To be able to literally see inside a patient’s skull and identify the location of the tumour deep in the brain, right on the operating table, may become a reality with the help of a Mixed Reality (MR) headset. The National University Health System (NUHS) has embarked on a research and development programme within the academic healthcare cluster to explore the use of MR technology in clinical care.

The research programme aims to support the development of next-generation clinical applications and improve patient safety. This would augment clinical processes and enhance both undergraduate and postgraduate education. While the use of holographic technology in operating theatres is still nascent, NUHS hopes to apply it in multiple fields of surgery.

Holographic technology may radically transform the way doctors practice medicine. Early adoption will place NUHS at the forefront of medical MR research and position the hospital as a pioneer in the clinical use of this technology,

NUHS’s Group Chief Technology Officer

While holo-medicine is new in the field of medicine, it has become increasingly prominent in the past year. The technology leverages the concept of MR not only to augment the physical environment but permits interaction with virtual objects superimposed onto the real world. The virtual objects can also be manipulated relative to the real world using natural hand gestures.

Potential of Holographic Technology in Brain Surgery

A team of neurosurgeons at the National University Hospital (NUH) has initiated a study to assess the feasibility of using holographic technology to spatially locate brain tumours when operating on patients. Using holographic visors, a three-dimensional (3D) hologram of a patient’s brain scan is projected into space and superimposed onto the patient’s head during surgery.
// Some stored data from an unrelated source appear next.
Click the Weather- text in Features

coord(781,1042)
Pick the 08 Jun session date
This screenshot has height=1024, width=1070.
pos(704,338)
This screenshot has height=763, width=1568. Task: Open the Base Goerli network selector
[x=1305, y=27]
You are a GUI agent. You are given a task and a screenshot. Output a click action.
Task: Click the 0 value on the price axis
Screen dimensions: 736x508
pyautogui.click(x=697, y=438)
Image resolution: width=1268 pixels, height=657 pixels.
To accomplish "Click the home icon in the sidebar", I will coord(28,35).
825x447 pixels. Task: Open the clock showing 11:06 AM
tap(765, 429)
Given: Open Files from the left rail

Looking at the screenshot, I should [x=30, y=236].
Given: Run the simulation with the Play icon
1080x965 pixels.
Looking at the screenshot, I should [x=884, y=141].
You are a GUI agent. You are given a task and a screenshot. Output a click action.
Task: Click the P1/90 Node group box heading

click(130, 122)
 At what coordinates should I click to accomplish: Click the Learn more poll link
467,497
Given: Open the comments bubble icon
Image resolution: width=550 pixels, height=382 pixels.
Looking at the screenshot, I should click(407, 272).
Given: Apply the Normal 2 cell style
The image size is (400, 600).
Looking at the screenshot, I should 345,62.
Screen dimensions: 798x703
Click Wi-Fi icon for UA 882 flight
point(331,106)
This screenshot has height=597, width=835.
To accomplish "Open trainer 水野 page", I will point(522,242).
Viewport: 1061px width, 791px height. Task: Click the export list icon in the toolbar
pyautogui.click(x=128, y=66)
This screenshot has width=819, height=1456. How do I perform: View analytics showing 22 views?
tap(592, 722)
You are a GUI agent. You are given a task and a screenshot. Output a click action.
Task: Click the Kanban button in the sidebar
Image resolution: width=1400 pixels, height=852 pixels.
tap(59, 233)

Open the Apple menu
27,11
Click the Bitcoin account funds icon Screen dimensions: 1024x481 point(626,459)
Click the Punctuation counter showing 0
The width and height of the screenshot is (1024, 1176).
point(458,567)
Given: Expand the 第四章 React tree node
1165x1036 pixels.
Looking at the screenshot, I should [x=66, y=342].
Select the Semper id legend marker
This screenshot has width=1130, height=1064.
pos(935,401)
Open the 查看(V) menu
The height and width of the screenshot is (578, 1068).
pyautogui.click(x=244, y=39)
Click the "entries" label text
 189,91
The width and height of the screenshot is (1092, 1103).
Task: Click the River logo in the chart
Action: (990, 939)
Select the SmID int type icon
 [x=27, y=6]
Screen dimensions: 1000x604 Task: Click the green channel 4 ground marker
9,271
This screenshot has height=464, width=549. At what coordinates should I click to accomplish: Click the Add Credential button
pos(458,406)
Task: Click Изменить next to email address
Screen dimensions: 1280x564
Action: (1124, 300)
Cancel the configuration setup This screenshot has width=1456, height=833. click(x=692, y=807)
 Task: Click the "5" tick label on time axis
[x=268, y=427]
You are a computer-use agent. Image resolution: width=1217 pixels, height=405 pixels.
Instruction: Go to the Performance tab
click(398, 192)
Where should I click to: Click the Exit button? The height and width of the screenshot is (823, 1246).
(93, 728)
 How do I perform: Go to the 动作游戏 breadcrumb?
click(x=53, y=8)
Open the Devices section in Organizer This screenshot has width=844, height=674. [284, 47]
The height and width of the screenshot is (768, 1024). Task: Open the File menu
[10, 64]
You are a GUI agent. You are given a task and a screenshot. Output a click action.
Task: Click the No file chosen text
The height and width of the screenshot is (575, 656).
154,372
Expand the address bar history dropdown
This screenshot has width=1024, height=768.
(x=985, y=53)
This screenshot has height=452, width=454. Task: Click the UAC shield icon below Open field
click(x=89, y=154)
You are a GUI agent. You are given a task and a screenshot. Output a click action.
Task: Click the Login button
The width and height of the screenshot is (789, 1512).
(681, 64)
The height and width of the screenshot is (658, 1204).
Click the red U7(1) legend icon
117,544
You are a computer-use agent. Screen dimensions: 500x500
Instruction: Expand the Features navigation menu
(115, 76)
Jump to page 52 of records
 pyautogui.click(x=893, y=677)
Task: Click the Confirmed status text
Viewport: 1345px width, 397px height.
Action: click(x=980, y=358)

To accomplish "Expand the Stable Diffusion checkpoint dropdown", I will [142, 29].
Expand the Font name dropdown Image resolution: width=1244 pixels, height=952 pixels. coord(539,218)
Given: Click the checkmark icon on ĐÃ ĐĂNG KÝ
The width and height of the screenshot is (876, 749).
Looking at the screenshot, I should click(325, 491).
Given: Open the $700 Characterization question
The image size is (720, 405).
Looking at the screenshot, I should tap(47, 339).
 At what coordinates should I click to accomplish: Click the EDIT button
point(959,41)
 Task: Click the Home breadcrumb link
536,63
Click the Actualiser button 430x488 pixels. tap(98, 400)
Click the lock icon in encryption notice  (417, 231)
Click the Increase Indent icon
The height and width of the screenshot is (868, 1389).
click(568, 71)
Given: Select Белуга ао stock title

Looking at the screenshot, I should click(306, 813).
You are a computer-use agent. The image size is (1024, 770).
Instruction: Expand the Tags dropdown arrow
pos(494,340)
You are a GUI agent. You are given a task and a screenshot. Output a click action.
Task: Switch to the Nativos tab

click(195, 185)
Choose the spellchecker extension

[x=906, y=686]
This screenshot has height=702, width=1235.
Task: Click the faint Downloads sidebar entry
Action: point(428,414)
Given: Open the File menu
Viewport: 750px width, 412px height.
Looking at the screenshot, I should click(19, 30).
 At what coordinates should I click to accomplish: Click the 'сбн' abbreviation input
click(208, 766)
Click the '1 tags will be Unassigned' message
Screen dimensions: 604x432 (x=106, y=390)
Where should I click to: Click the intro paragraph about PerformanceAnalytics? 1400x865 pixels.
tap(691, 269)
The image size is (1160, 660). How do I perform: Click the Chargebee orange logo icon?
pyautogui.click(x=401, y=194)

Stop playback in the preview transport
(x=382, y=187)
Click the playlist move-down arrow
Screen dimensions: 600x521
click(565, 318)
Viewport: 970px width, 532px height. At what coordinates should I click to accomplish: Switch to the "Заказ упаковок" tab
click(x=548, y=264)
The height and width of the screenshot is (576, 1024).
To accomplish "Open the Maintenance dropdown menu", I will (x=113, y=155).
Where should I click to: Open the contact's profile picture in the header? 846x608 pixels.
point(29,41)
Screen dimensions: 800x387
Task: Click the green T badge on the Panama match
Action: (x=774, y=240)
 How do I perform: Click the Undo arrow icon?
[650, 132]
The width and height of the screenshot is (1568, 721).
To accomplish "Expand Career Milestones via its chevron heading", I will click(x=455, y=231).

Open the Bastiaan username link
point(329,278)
This hologram is generated from the patient’s own brain CT scan using a 3D medical software created by apoQlar, called Virtual Surgery Intelligence (VSI). When the hologram is set in place on a patient’s head, surgeons are able to view the 3D holographic images of the brain from different angles. They can also pull up information and alter the images in the visor by gesture and speech recognition, allowing them to interact with, and control the holographic image that is superimposed onto the patient.

With this holographic technology, surgeons can see inside the brain. They will be able to see the blood vessels and most importantly identify the tumour quickly and precisely, as well as to know which angle and the exact location to make the incision.

For over thirty years now, they have been using a handheld navigation system to navigate and identify the location of the tumour. In comparison, this new mixed reality system is more intuitive as they can now see inside the patient’s head without the need to look up and refer to a computer screen while performing a procedure. With the potential of higher precision and quicker localisation, patient care and safety can be improved.

Clinical validation studies and trials will be necessary prior to the adoption of this holo-medicine solution as a primary clinical method. This involves comparing MR technology to current gold standards of clinical practice and outcomes measured, including data on accuracy, stability, and potential risks and limitations of this capability. Registration with the necessary governing bodies including the Health Science Authority (HSA) will also be needed before this solution can be used in a direct patient intervention role.

Singaporean researchers have been developing a variety of technologies in the healthcare sector, As reported by OpenGov Asia, Singaporean students decided to create a mobile app related to healthcare that can have a huge impact on society.

What began as a student project became an innovative productivity tool that was actually used by doctors in the Neonatal Intensive Care Unit (ICU). Initially, the team assumed that their mobile app was meant simply as a school project, but the team did such a great job with it that it was actually implemented by doctors in the Neonatal ICU.